* _WHAT IS ASKED_:
Copy the lines below word for word, leaving out the pictures.

* _RECORDS SUPPLIED_:

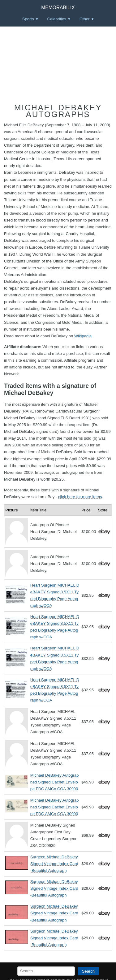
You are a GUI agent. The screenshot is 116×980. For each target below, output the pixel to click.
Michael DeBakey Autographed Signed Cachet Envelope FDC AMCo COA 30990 (55, 782)
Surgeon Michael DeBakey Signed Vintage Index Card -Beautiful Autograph (54, 864)
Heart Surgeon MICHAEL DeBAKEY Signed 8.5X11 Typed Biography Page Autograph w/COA (55, 595)
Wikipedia (83, 336)
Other (84, 19)
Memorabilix (58, 8)
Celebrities (56, 19)
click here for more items (80, 497)
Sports (28, 19)
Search (88, 971)
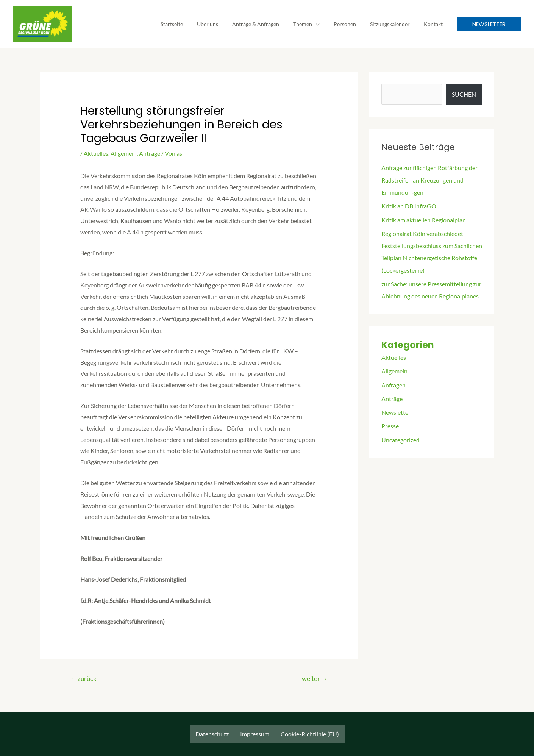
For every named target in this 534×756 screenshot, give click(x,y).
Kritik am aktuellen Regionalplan (423, 219)
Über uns (226, 24)
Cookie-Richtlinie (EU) (310, 734)
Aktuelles (96, 153)
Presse (390, 424)
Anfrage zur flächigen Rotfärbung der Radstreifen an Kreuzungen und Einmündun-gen (429, 180)
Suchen (464, 94)
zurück (84, 679)
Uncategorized (400, 438)
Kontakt (435, 24)
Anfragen (393, 383)
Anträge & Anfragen (271, 24)
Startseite (194, 24)
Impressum (255, 734)
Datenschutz (212, 734)
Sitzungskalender (395, 24)
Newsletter (396, 411)
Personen (353, 24)
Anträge (150, 153)
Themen (314, 24)
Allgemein (123, 153)
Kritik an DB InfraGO (409, 205)
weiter (314, 679)
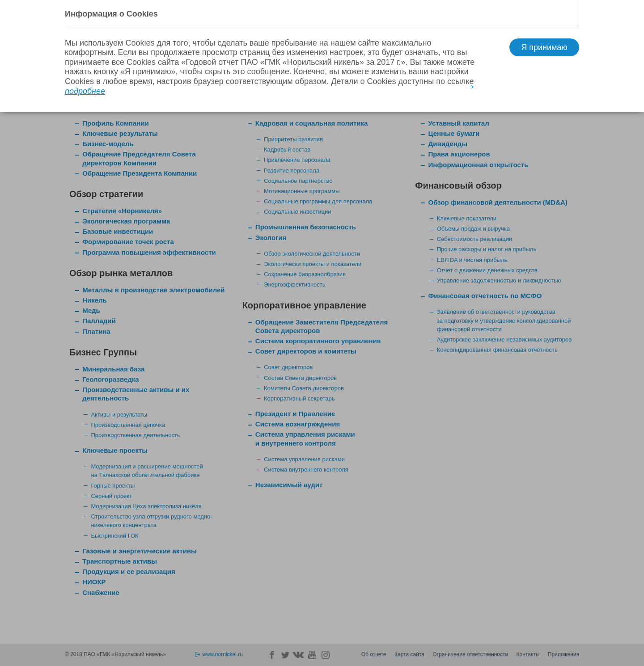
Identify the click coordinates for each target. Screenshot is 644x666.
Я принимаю (544, 47)
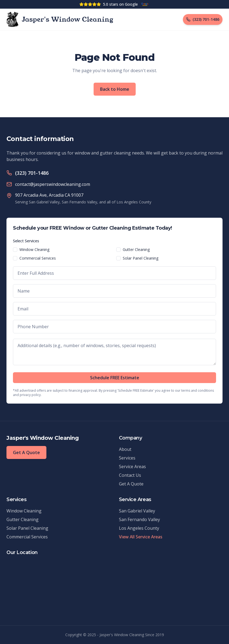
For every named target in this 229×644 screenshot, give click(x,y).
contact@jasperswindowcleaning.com (53, 184)
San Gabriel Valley (137, 511)
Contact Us (130, 475)
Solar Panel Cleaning (141, 258)
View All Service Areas (141, 537)
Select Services (26, 241)
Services (127, 458)
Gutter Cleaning (136, 249)
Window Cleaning (34, 249)
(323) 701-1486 (32, 173)
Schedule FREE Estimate (115, 378)
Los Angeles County (139, 528)
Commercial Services (37, 258)
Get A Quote (26, 452)
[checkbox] (15, 250)
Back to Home (115, 89)
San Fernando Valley (139, 519)
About (125, 449)
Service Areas (132, 467)
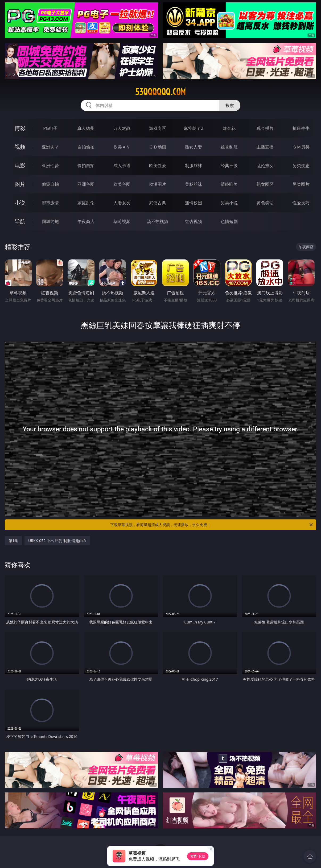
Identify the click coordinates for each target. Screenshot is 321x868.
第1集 (13, 540)
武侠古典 (157, 203)
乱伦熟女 (265, 165)
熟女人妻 (194, 147)
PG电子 (50, 128)
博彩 (20, 128)
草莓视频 (122, 221)
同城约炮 (50, 221)
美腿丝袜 (194, 184)
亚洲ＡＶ (50, 147)
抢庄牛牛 (301, 128)
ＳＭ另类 (301, 147)
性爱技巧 (301, 203)
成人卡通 (122, 165)
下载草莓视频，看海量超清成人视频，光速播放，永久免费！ (212, 525)
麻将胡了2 (193, 128)
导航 (20, 221)
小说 (20, 203)
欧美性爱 (157, 165)
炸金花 (229, 128)
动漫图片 (157, 184)
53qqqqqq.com (160, 92)
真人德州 (86, 128)
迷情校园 (194, 203)
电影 (20, 165)
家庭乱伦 (86, 203)
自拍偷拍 (86, 147)
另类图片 (301, 184)
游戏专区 (157, 128)
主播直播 (265, 147)
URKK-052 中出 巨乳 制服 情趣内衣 (57, 540)
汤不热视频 (157, 221)
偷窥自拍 (50, 184)
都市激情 (50, 203)
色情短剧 (229, 221)
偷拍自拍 (86, 165)
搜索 (230, 105)
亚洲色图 (86, 184)
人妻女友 (122, 203)
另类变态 (301, 165)
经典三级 (229, 165)
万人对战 (122, 128)
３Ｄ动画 (157, 147)
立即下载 (198, 856)
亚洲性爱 (50, 165)
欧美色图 (122, 184)
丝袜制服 (229, 147)
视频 (20, 147)
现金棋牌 (265, 128)
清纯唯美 (229, 184)
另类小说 (229, 203)
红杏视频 (194, 221)
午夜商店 (86, 221)
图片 (20, 184)
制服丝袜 (194, 165)
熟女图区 (265, 184)
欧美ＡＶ (122, 147)
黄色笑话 (265, 203)
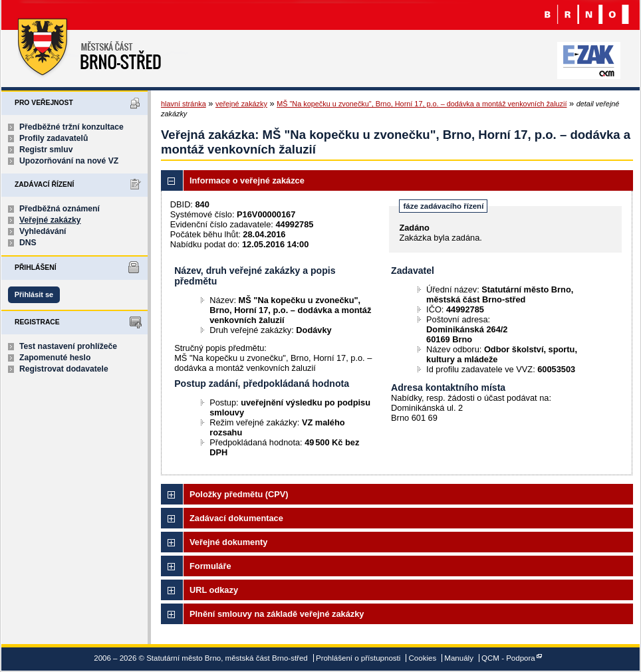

* _IN RESPONSE_:
You are a GUI agent. The screenshot is 116×980. For each target below, output the pixel to click.
Michael DeBakey Autographed Signed Cachet Envelope FDC AMCo COA 30990 (55, 782)
Surgeon Michael DeBakey Signed Vintage Index Card -Beautiful Autograph (54, 864)
Heart Surgeon MICHAEL DeBAKEY Signed 8.5X11 Typed Biography Page Autograph w/COA (55, 595)
Wikipedia (83, 336)
Other (84, 19)
Memorabilix (58, 8)
Celebrities (56, 19)
click here for more items (80, 497)
Sports (28, 19)
Search (88, 971)
For every named target in this 534×756 screenshot, give click(x,y).
Kritik am aktuellen Regionalplan (423, 219)
Über uns (226, 24)
Cookie-Richtlinie (EU) (310, 734)
Aktuelles (96, 153)
Presse (390, 424)
Anfrage zur flächigen Rotfärbung der Radstreifen an Kreuzungen und Einmündun-gen (429, 180)
Suchen (464, 94)
zurück (84, 679)
Uncategorized (400, 438)
Kontakt (435, 24)
Anfragen (393, 383)
Anträge & Anfragen (271, 24)
Startseite (194, 24)
Impressum (255, 734)
Datenschutz (212, 734)
Sitzungskalender (395, 24)
Newsletter (396, 411)
Personen (353, 24)
Anträge (150, 153)
Themen (314, 24)
Allgemein (123, 153)
Kritik an DB InfraGO (409, 205)
weiter (314, 679)
Identify the click coordinates for each target. Screenshot is 644x666.
Я принимаю (544, 47)
For every named target in this 229×644 screenshot, give click(x,y).
contact@jasperswindowcleaning.com (53, 184)
San Gabriel Valley (137, 511)
Contact Us (130, 475)
Solar Panel Cleaning (141, 258)
View All Service Areas (141, 537)
Select Services (26, 241)
Services (127, 458)
Gutter Cleaning (136, 249)
Window Cleaning (34, 249)
(323) 701-1486 (32, 173)
Schedule FREE Estimate (115, 378)
Los Angeles County (139, 528)
Commercial Services (37, 258)
Get A Quote (26, 452)
[checkbox] (15, 250)
Back to Home (115, 89)
San Fernando Valley (139, 519)
About (125, 449)
Service Areas (132, 467)
Identify the click coordinates for each target. Screenshot is 321x868.
第1集 (13, 540)
武侠古典 (157, 203)
乱伦熟女 (265, 165)
熟女人妻 (194, 147)
PG电子 (50, 128)
博彩 (20, 128)
草莓视频 (122, 221)
同城约炮 (50, 221)
美腿丝袜 (194, 184)
亚洲ＡＶ (50, 147)
抢庄牛牛 (301, 128)
ＳＭ另类 (301, 147)
性爱技巧 (301, 203)
成人卡通 (122, 165)
下载草莓视频，看海量超清成人视频，光速播放，永久免费！ (212, 525)
麻将胡了2 (193, 128)
导航 (20, 221)
小说 (20, 203)
欧美性爱 (157, 165)
炸金花 (229, 128)
动漫图片 (157, 184)
53qqqqqq.com (160, 92)
真人德州 (86, 128)
迷情校园 (194, 203)
电影 (20, 165)
家庭乱伦 (86, 203)
自拍偷拍 (86, 147)
另类图片 (301, 184)
游戏专区 (157, 128)
主播直播 (265, 147)
URKK-052 中出 巨乳 制服 情趣内衣 (57, 540)
汤不热视频 (157, 221)
偷窥自拍 (50, 184)
都市激情 (50, 203)
色情短剧 (229, 221)
偷拍自拍 (86, 165)
搜索 (230, 105)
亚洲色图 (86, 184)
人妻女友 (122, 203)
另类变态 (301, 165)
经典三级 (229, 165)
万人对战 (122, 128)
３Ｄ动画 (157, 147)
立即下载 (198, 856)
亚洲性爱 (50, 165)
欧美色图 (122, 184)
丝袜制服 (229, 147)
视频 (20, 147)
现金棋牌 (265, 128)
清纯唯美 (229, 184)
另类小说 (229, 203)
红杏视频 (194, 221)
午夜商店 (86, 221)
图片 (20, 184)
制服丝袜 (194, 165)
熟女图区 (265, 184)
欧美ＡＶ (122, 147)
黄色笑话 (265, 203)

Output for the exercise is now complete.